## 原文抜粋
********
湊谷夢吉との発案から、銀河画報社第一回作品を進める。
まず、大阪から来ていた藤木光次の自家現像の写真が好きで、撮影をお願いすることにした。
「天井桟敷」を退団して札幌に戻っていた稲葉憲仁は、寺山の映画作品に関わった経験から、
具体的な進行を含め、脚本を手掛けた。
後に撮影を担当することになる北大生、阿倍崇文を紹介してくれる。
編集を終え、音楽は藤木光次が通っていたジャズ喫茶「アイラー」の田川真理子が選曲した。
如何せん初めてのこと。
カメラを湊谷さん、映写機は「私」が、近所の円山質店で一緒に買った。
フィルムを「私」が、現像代を湊谷さんが支払う。
演出は皆で話合いをしながら、時に激論になった。
基本的に「私」の思いつきを、湊谷さんが整えるといった共同演出で、
すべからく二人の合意で進めていた。
処女作『スバルの夜』から、8ミリ映画5本、16ミリ映画3本が、
多くの出会いのなかで生まれた。
1988年6月7日。
湊谷夢吉の死によって、銀河画報社の活動は14年間で解散した。
********
## 抽出情報

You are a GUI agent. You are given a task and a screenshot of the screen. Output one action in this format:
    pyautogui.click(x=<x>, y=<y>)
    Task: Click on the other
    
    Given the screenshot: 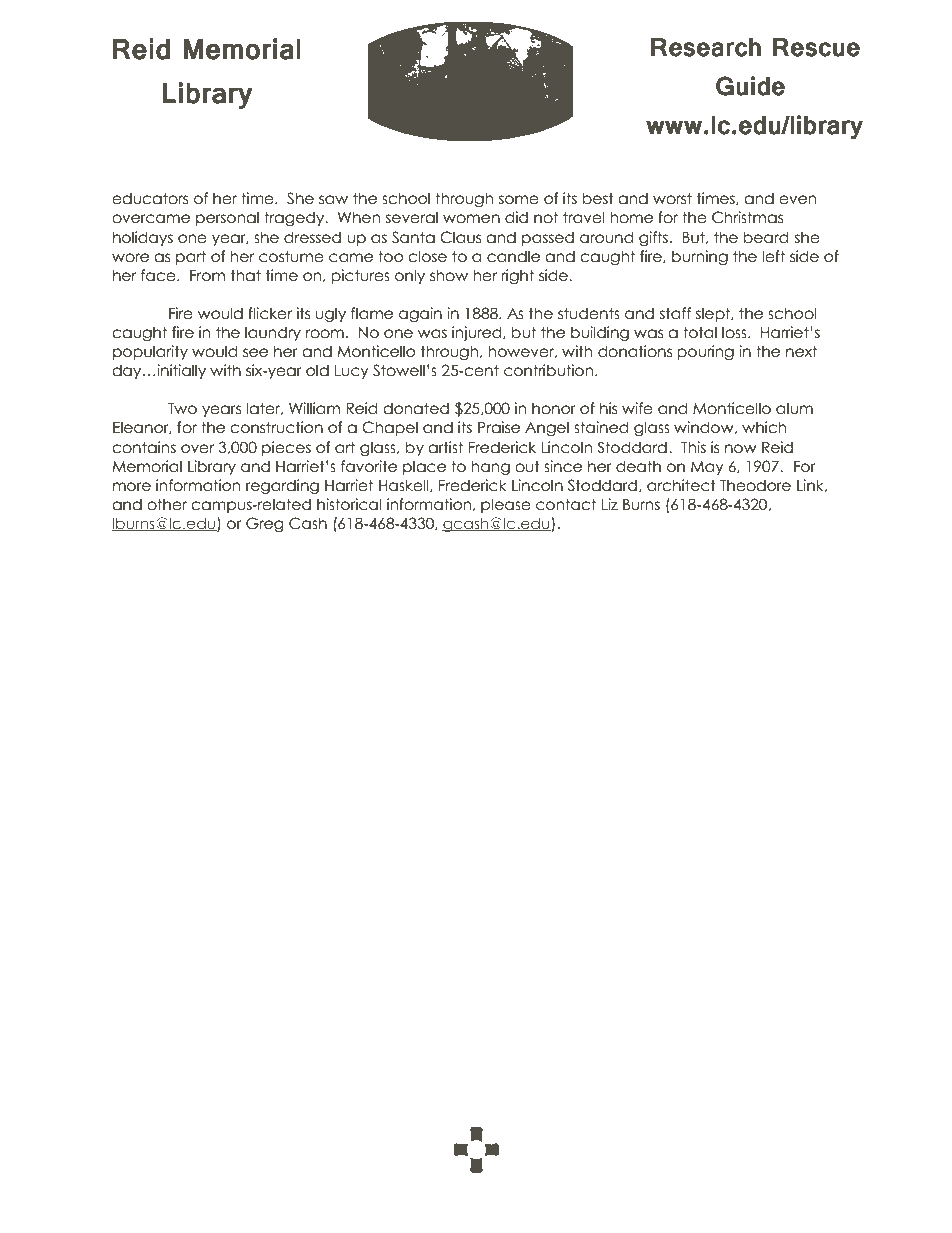 What is the action you would take?
    pyautogui.click(x=167, y=504)
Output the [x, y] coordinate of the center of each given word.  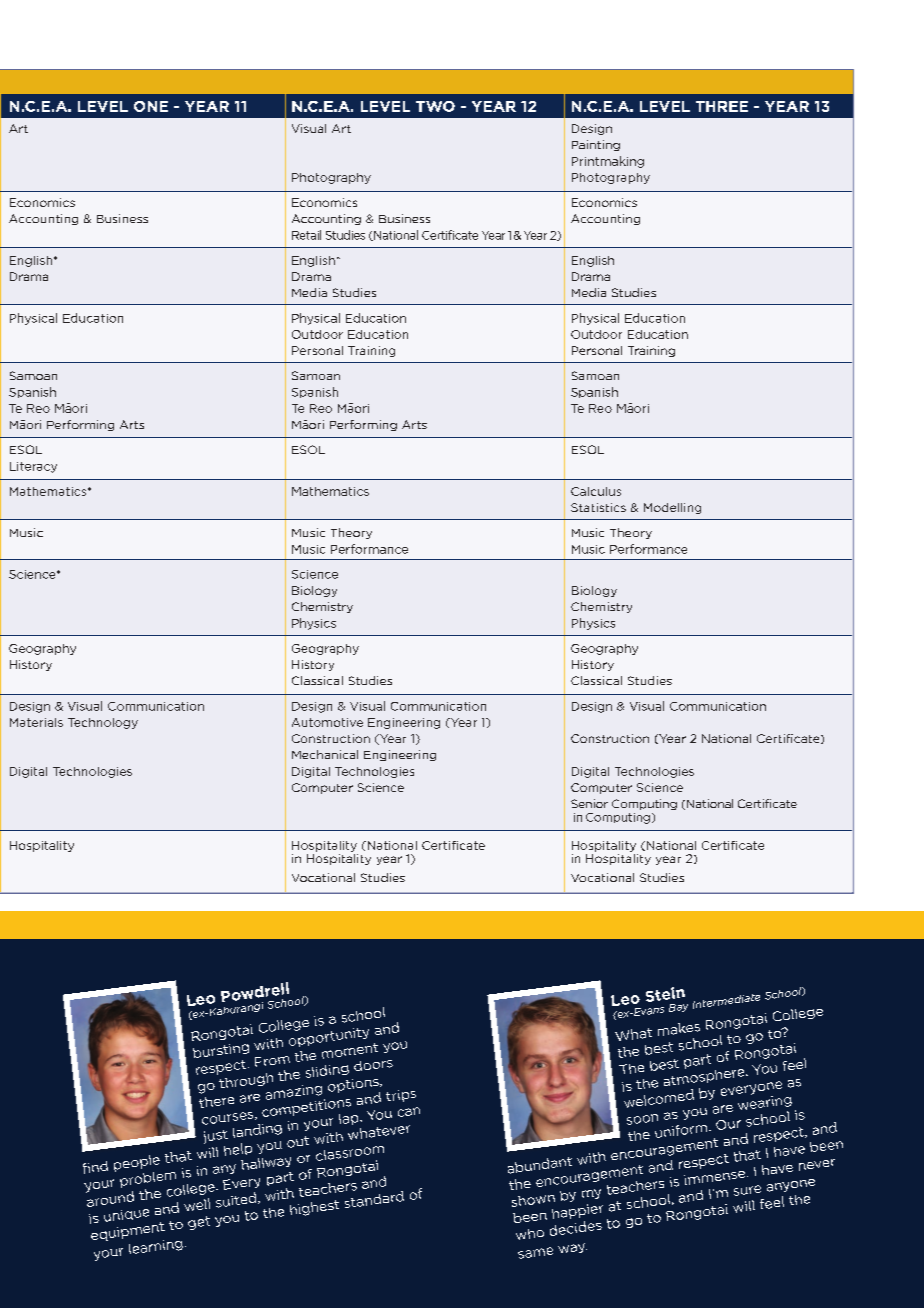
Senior [589, 803]
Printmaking [608, 162]
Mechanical [325, 754]
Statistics [598, 507]
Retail [306, 235]
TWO [435, 106]
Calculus [596, 491]
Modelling [672, 508]
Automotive [327, 722]
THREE [722, 106]
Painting [596, 145]
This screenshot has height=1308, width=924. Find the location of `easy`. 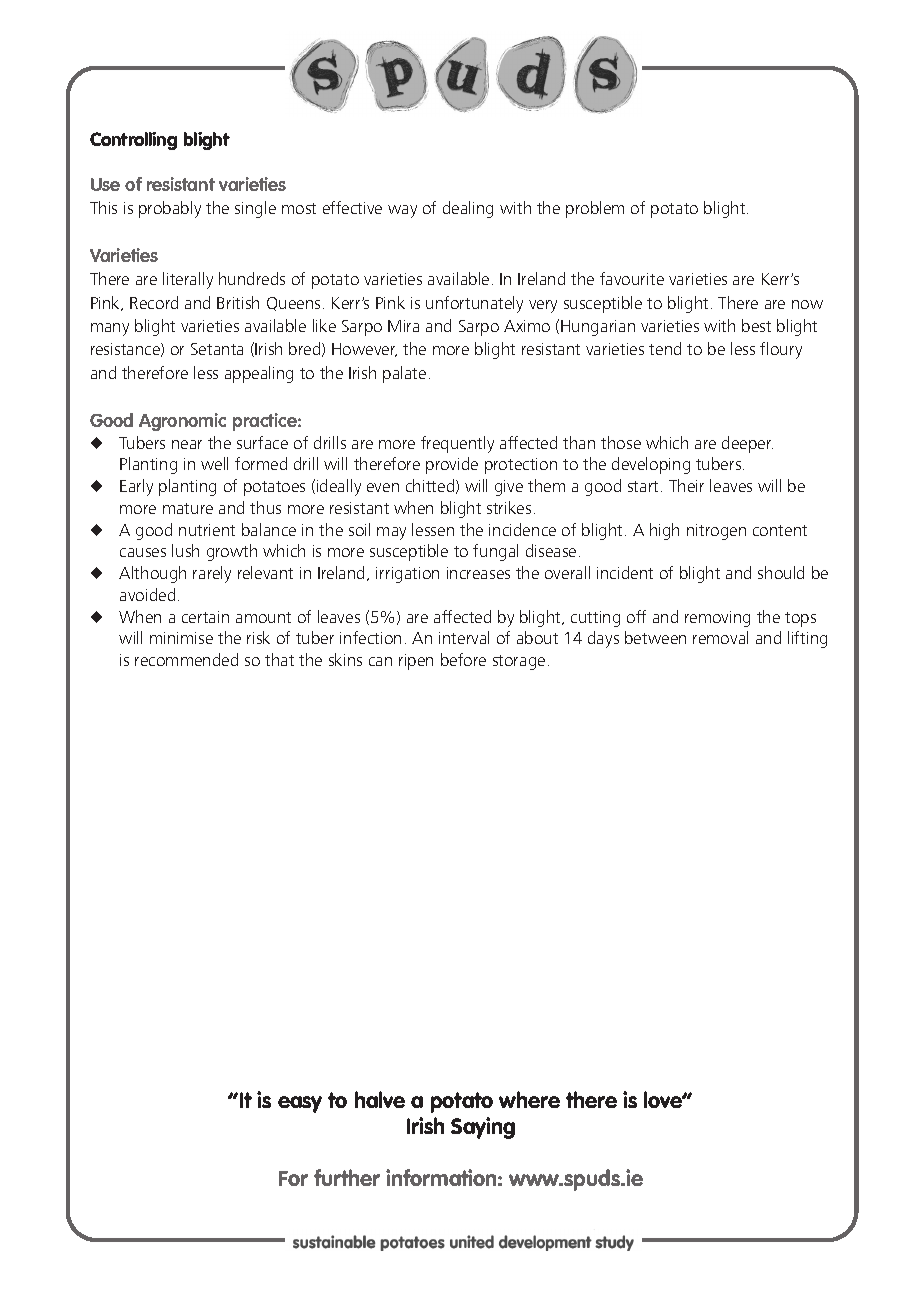

easy is located at coordinates (300, 1104).
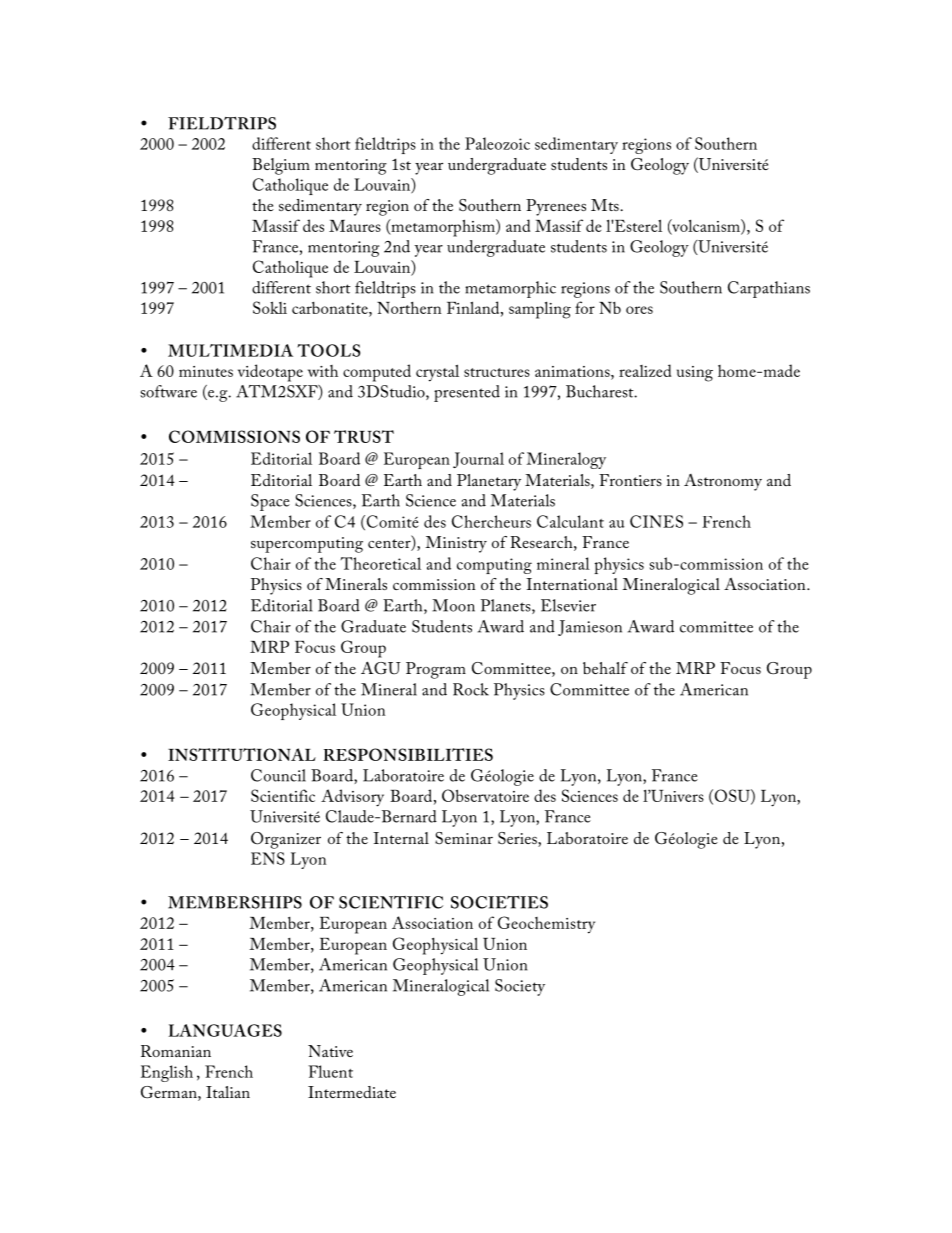 The height and width of the screenshot is (1233, 952). What do you see at coordinates (520, 987) in the screenshot?
I see `Society` at bounding box center [520, 987].
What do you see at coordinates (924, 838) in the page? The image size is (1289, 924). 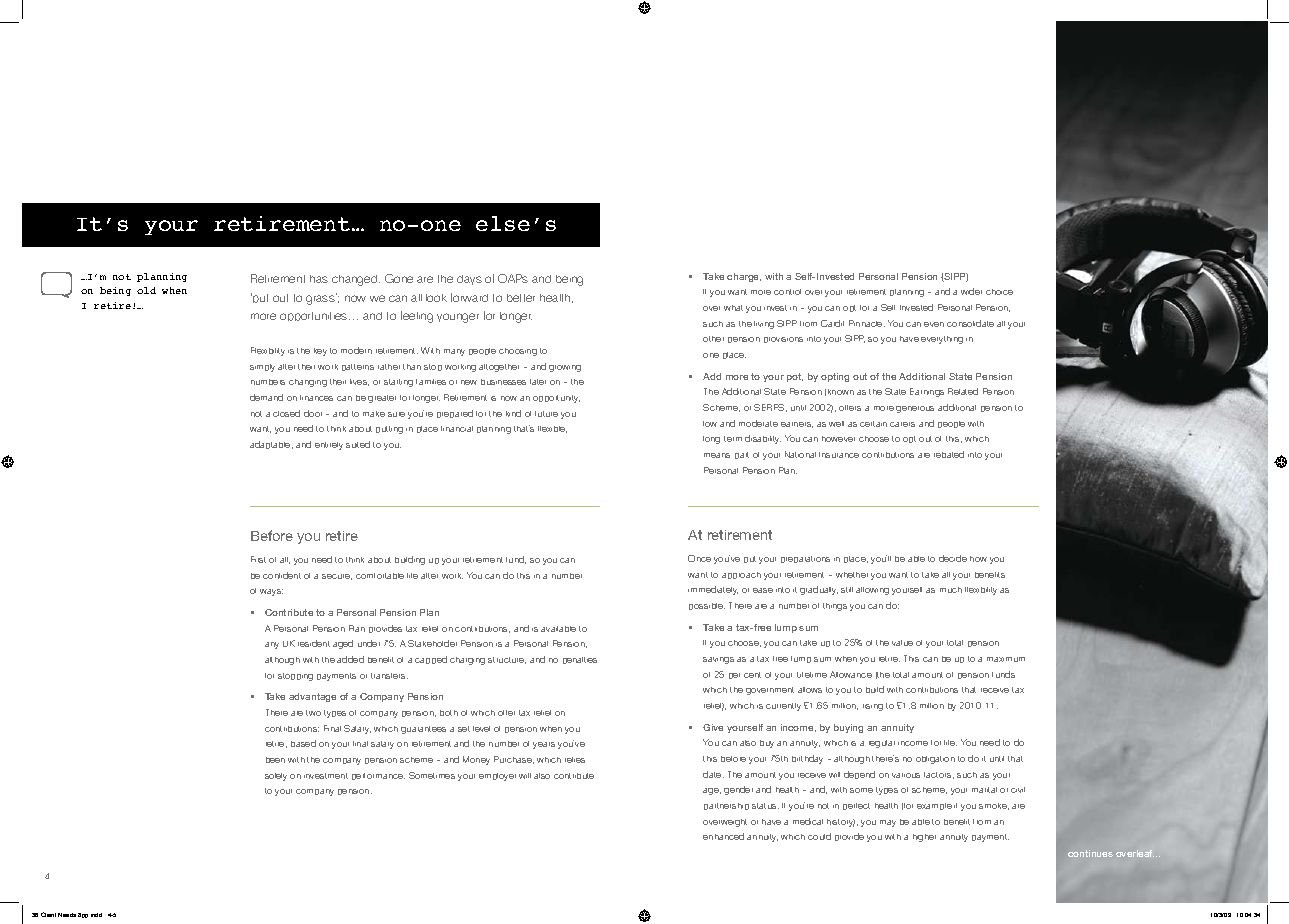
********
## 必要な作業
銀河画報社に関する文章を二文で要約せよ。 一覧は銀河画報社に関する文章とは別の資料である。

## 記述解答
湊谷夢吉と「私」は銀河画報社の第一回作品を、撮影、脚本、選曲を仲間に任せ、機材や費用を二人で分担しながら、共同演出で進めた。処女作『スバルの夜』から8ミリ映画5本と16ミリ映画3本が生まれたが、1988年6月7日の湊谷夢吉の死によって、活動は14年間で解散した。